I have been wrangling with the change hitting Professional Services with the advent of the Digital world. While it plays into the expertise of PS professionals, it also disrupts the current way of working. I have been arguing in my blogs on the need for a completely new Management paradigm to evolve encompassing Strategy, Education, Execution. In light of this, I excerpt from a enlightening blog that I recently read, aptly from the Drucker Forum. Read on…

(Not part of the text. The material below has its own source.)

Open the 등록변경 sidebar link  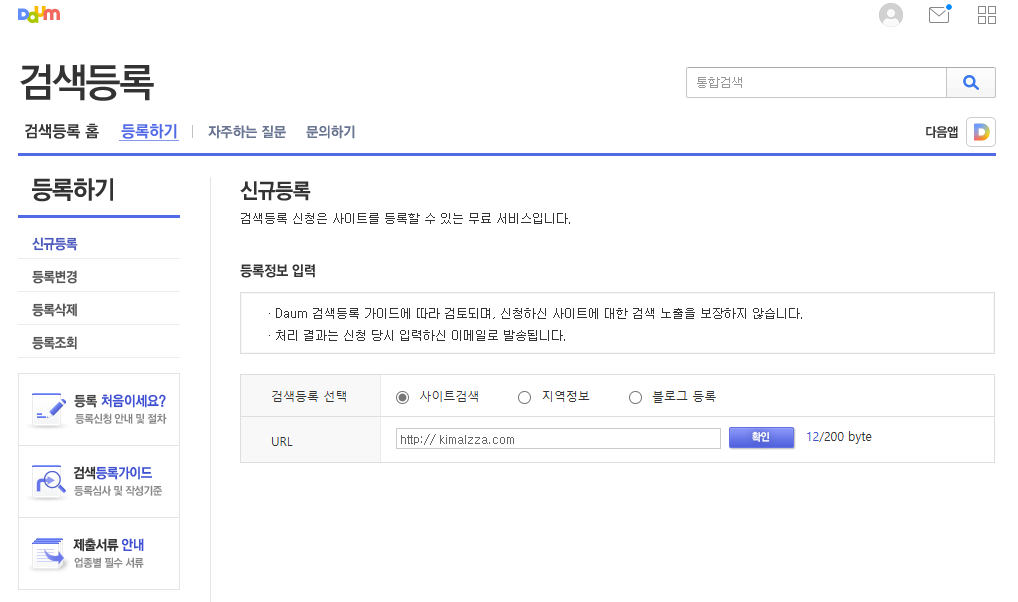[54, 276]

Talk to people in such professional service industries as: private banking, auditing, consulting, even engineering, and you begin to hear concerns about the commoditization of professional knowledge. A consulting civil engineer [the field in which I was first educated, and still find so deliciously complex] admitted to me that much of what you need to know in that field is on line, and that their corporate clients were a new breed who didn’t so much want what he and his colleagues already knew (since that was easily available), as what they didn’t know. Increasingly, tax preparation is being automated, and even auditing is going the way of algorithmic review and big data “sweeps” instead of sampling.
In fact, as if in a perfect storm, not only is the character of expertise changing, but at the same time, new client needs, and new clients, are emerging and the potential for new delivery of expertise content is also changing in fundamental ways.
In a world where expertise is dead, no longer will functional training alone be sufficient to rise to the top, or to take a lead-role. New, more intuitive and relationship-oriented skills will prevail.
we might well pay attention to Kevin Roberts, Executive Chairman of Saatchi & Saatchi, who suggests that all of this is vivid testimony to “the idea of business management as a liberal art.”